Is President Ma
nodding off on plans for reform?
By Hung Chen-ling 洪貞玲
As President Ma Ying-jeou (馬英九) completes the first year of his second term in
office, Taiwan Democracy Watch has released its annual list of the year’s top 10
democracy events.
Topping the list was the media anti-monopoly movement, followed by the protests
against forced demolitions of houses, including those in the Wenlin Yuan (文林苑)
area of Taipei’s Shilin District (士林), and then by the 200,000-strong march
against the construction of the Fourth Nuclear Power Plant in Gongliao District
(貢寮), New Taipei City (新北市), and the birdcage Referendum Act (公民投票法).
These issues serve as a reminder of how, during Ma’s term in office, freedom of
speech has receded, the cause of social justice has stagnated and government
policy has failed to reflect the public will, forcing the public to take to the
streets in protest.
The media monopolization question bears closer examination. With media
acquisition deals such as those of Dafu Media and the Want Want China Times
Group, media groups are becoming increasingly bloated, and this is endangering
competition and freedom of speech. Since Ma came to office, the government has
offered very little by way of an effective response to this problem, and has
been unable to safeguard the diversity of the media.

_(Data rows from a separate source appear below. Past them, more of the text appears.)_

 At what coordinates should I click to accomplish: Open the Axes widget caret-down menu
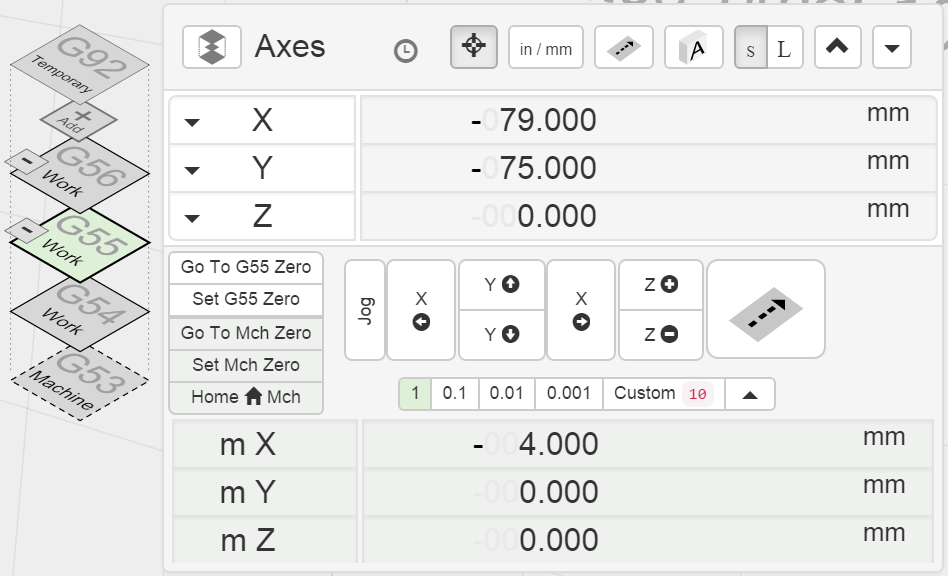pyautogui.click(x=892, y=48)
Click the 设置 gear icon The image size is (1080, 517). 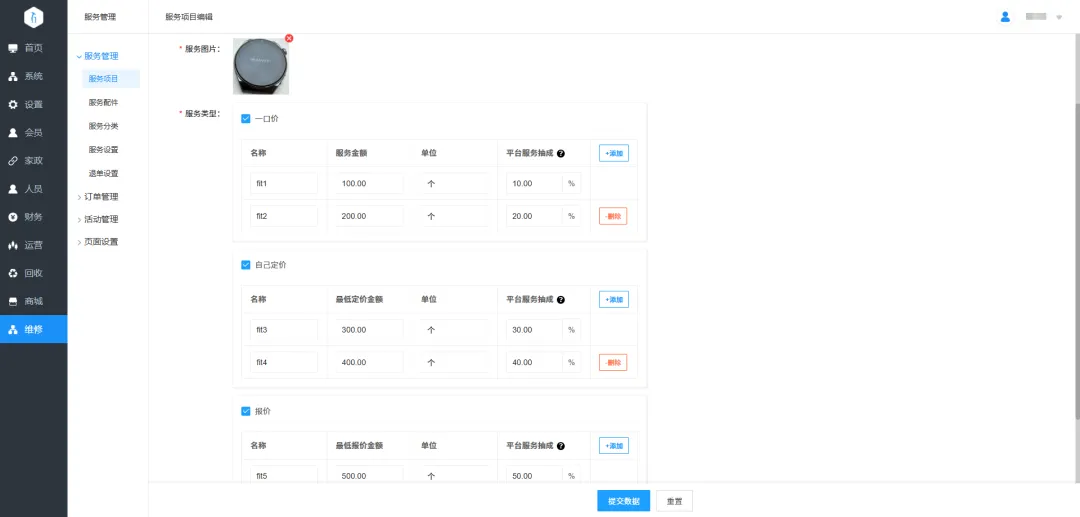click(x=13, y=104)
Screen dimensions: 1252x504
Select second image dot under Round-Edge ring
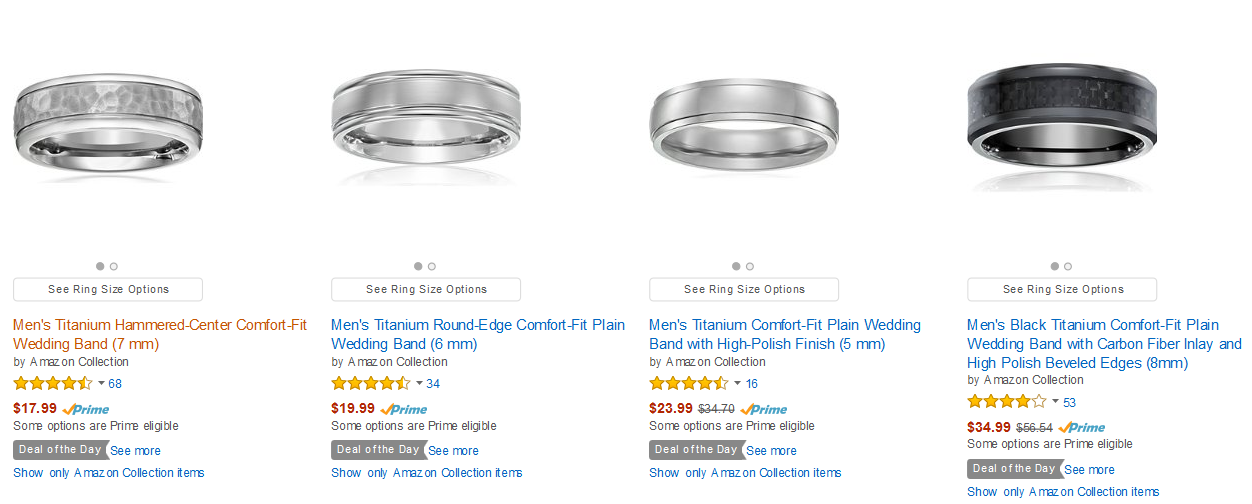(x=432, y=266)
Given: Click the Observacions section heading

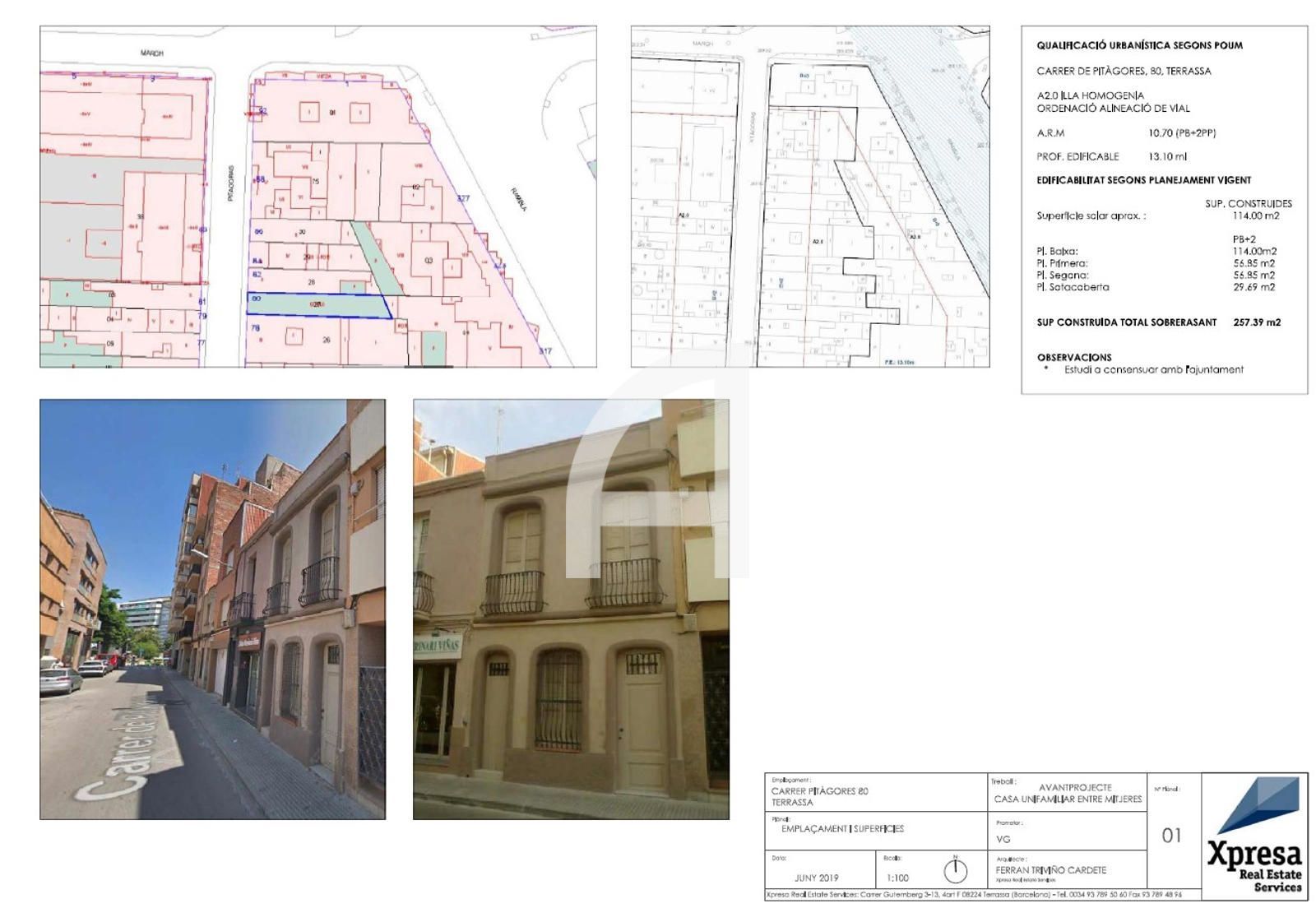Looking at the screenshot, I should point(1074,357).
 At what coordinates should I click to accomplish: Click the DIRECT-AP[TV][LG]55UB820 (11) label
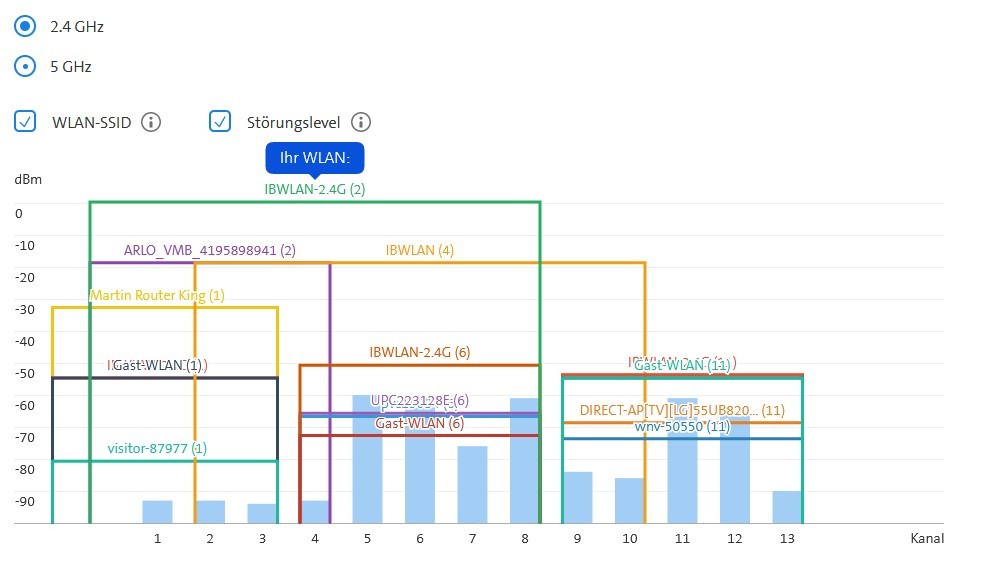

Especially after the Want
Want China Times media acquisition deal, there has been the exploitation of the
media group’s public instruments, the suppression of dissenting voices within
the organization and a precipitous drop in professional ethics within the media
industry.
If civil society had not risen up against all of this, the powers that be might
have allowed things to go on unquestioned. On last year’s World Press Freedom
Day, almost 10,000 people came out to demonstrate against media monopolization,
an unprecedented number of people united in calling for media reform in Taiwan.
On Dec. 31 last year, university students held an overnight sit-in protest
against media monopolization in Taipei, and various celebrities and entertainers
also made appearances, calling attention to the importance of the freedom of
speech, with some spreading the message online to the international community.
It was only because of this pressure from the public that the government and the
political parties took notice of the dangers to democracy posed by media
monopolization, forcing them to look into legislation against it.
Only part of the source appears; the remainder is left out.